= Aim of the task =
Your answer is every line of the material below in which the string "filter" occurs.

= Supplied material =
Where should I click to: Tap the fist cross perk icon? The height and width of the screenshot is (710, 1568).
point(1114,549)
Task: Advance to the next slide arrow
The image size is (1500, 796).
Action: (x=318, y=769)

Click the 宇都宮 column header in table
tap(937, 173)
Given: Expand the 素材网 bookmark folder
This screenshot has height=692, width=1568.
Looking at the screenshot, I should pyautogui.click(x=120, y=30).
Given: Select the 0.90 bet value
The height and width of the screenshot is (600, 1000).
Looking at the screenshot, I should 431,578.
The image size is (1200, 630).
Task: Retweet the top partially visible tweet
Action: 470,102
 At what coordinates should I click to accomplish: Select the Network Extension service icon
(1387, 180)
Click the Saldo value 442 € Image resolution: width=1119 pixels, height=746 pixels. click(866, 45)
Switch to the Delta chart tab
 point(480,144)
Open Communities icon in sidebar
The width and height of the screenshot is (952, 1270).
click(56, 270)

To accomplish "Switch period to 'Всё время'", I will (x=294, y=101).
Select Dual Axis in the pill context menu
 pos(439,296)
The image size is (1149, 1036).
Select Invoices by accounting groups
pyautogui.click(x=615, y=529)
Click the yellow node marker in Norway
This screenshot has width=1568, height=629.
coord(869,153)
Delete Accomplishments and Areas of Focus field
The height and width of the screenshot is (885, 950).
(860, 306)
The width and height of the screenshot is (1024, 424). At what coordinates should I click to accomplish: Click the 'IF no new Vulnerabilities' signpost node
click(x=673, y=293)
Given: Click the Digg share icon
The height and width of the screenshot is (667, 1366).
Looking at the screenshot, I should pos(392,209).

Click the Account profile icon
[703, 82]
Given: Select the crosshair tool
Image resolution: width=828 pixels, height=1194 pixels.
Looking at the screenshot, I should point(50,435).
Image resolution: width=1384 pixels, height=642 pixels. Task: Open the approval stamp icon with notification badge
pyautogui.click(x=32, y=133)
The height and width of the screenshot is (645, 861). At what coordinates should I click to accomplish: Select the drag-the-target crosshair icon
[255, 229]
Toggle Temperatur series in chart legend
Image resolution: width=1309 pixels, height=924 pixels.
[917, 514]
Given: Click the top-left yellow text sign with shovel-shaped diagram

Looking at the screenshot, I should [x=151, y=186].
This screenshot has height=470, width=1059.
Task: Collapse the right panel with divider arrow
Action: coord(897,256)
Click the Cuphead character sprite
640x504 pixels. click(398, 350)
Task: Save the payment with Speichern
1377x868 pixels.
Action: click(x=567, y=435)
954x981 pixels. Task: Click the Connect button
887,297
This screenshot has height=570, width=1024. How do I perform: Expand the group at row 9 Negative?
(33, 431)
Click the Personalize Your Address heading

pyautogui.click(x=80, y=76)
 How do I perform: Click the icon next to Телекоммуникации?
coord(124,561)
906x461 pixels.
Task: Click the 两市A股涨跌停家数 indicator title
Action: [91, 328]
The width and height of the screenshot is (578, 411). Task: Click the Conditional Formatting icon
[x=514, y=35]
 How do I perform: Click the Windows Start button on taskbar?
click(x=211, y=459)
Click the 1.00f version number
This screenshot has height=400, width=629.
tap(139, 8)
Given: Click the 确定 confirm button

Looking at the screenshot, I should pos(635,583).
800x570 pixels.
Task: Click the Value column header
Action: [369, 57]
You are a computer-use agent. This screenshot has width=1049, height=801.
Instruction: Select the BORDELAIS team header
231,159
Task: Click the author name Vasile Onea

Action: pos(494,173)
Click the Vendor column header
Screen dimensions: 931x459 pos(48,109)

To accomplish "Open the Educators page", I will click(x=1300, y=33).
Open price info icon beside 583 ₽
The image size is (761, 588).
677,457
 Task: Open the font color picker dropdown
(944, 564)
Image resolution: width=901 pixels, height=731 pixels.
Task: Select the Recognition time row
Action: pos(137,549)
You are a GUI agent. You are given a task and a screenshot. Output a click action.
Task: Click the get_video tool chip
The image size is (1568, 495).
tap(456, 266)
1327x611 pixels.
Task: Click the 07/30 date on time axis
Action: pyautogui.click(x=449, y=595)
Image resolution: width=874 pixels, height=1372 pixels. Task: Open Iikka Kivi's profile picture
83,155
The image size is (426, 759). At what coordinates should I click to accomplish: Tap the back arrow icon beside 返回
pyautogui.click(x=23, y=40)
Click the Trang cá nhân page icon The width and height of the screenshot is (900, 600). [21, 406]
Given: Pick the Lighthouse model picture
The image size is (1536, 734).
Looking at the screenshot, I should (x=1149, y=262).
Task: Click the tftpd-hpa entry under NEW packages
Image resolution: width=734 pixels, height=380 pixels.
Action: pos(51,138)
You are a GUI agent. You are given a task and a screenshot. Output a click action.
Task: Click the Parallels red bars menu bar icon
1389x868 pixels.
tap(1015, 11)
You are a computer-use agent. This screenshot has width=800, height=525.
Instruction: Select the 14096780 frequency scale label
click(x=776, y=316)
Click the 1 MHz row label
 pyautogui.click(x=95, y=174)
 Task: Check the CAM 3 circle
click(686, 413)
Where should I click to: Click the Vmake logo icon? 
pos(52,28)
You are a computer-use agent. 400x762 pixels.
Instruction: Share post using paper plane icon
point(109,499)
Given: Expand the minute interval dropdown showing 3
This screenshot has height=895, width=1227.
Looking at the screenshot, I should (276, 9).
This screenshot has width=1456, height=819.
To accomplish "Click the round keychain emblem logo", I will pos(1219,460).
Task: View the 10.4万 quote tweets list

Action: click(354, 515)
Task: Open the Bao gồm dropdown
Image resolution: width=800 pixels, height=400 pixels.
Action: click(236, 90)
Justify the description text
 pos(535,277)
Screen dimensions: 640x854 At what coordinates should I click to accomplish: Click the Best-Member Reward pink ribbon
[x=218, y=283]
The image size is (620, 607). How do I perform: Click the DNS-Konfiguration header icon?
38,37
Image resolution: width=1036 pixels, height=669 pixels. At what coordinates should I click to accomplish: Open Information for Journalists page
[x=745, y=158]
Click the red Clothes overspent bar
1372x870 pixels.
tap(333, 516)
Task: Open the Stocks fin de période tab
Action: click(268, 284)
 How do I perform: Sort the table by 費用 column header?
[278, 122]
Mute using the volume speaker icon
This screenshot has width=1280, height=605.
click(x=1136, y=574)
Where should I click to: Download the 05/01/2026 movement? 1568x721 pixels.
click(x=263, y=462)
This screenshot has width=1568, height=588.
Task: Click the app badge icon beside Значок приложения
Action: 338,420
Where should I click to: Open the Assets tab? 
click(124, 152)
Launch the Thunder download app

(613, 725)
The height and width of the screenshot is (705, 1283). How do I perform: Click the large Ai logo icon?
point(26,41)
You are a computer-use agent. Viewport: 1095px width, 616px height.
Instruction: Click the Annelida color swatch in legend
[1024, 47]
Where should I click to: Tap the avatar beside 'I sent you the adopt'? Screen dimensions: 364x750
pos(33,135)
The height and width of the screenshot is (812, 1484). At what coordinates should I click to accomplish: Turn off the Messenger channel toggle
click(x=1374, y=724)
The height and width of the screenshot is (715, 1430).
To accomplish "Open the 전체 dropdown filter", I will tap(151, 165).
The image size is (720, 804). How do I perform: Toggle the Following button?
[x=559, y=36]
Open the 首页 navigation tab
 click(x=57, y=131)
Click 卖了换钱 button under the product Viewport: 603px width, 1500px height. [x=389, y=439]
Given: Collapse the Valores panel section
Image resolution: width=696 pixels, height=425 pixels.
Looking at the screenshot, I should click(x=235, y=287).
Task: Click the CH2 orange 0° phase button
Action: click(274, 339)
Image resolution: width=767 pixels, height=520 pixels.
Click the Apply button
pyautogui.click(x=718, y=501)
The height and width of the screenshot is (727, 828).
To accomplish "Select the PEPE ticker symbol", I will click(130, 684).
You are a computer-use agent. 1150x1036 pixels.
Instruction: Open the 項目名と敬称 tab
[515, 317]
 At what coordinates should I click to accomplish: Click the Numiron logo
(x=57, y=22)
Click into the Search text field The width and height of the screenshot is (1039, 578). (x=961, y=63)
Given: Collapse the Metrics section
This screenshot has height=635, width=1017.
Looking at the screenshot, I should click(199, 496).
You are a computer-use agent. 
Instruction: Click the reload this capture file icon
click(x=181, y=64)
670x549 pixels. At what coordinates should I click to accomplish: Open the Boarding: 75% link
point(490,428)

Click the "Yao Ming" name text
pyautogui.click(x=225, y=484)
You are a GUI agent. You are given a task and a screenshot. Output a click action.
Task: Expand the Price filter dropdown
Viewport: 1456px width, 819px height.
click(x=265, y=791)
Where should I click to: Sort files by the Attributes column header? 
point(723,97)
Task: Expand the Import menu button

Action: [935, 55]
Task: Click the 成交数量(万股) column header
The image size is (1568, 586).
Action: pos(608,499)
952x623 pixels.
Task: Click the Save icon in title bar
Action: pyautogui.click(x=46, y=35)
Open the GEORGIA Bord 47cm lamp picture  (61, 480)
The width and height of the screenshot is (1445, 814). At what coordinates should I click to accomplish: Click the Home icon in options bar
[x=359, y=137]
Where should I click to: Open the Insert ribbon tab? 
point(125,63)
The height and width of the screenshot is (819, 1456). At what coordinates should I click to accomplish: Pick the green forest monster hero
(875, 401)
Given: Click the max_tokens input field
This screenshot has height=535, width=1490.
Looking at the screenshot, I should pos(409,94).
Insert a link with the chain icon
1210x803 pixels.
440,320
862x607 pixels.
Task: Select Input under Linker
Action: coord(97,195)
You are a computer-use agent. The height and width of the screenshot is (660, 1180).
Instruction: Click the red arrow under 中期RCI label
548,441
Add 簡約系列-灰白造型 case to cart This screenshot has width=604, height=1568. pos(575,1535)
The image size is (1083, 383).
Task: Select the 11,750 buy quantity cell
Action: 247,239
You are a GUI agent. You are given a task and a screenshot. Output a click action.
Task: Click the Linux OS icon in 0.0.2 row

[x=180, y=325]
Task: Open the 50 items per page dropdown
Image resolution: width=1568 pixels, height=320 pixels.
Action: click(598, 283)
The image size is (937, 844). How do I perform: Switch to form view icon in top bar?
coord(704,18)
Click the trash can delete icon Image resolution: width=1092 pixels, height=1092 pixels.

= Solution =
To accomplish "Open the 전체 dropdown filter", I will tap(151, 165).
Task: Expand the Price filter dropdown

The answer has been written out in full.